We got to the point we could say “OK, if we spend money on print versus outdoor, or invest in a digital campaign versus spending money on TV, here’s what we’ll end up getting.”

BD: And all of this came out of using existing data.

JP: Exactly.

BD: Thanks for sharing that–I’m sure it’ll be good news to many B2B marketers.

But what if you’re not sitting on a trove of data?

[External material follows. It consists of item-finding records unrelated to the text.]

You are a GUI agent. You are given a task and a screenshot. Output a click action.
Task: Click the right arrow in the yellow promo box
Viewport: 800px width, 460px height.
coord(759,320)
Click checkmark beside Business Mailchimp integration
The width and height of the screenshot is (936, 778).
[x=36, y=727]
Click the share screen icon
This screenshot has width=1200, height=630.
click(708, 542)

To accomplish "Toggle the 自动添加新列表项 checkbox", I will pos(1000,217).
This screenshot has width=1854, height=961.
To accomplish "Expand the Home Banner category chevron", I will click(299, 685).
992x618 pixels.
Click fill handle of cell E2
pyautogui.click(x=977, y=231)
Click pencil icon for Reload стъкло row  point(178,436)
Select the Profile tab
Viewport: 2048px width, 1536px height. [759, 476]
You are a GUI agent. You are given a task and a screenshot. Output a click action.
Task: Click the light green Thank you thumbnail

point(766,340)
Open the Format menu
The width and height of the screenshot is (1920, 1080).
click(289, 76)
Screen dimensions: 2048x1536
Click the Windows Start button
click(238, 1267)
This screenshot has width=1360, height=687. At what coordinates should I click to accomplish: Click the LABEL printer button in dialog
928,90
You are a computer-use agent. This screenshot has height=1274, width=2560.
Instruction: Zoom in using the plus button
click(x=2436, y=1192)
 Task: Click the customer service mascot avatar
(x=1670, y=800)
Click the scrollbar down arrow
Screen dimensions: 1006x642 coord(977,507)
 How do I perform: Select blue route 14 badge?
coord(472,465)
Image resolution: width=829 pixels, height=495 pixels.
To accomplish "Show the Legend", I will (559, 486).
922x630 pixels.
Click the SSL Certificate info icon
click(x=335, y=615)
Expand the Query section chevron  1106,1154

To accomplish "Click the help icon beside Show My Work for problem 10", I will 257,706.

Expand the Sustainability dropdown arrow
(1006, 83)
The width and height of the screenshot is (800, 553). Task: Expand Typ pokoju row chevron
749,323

Of course, not every category naturally demands the information-gathering that, say, financial services does, and not every organization will be a repository of unused data. However, if you feel that’s the case in your company, first double check your instincts. Is it that you don’t have the data, or that it’s not accessible? Probe IT and the leaders of other functions to be certain valuable information isn’t simply trapped, say, between poorly communicating legacy systems (especially important when one or more mergers has shaped your corporate life) or Excel spreadsheets. This exploration will also help determine if money should first be invested in internal systems upgrades, before spending on new data acquisition.

But even if you are confident that nothing crucial remains uncovered or unanalyzed in digital storage, there is still one invaluable resource that too often goes untapped: your people, and the institutional memory they represent. From your sales force to customer service, the people who’ve been in the trenches understand not simply the facts of your marketplace matters, but the true heart of the customer relationship, too. Through surveys and in-house interviewing, you may just reveal the “Aha!” that makes all the difference in your marketing.

There are valuable insights inside every organization–you just need to dig a little deeper.


About John Parker: John is a Clinical Assistant Professor of Executive Education and Senior Academic Director at the Kellogg School of Management at Northwestern University.

About Bob Domenz: Bob is CEO of Avenue, the B2B marketing strategy and activation firm. He is also the Founder and Executive Director of the B2B Brand Council.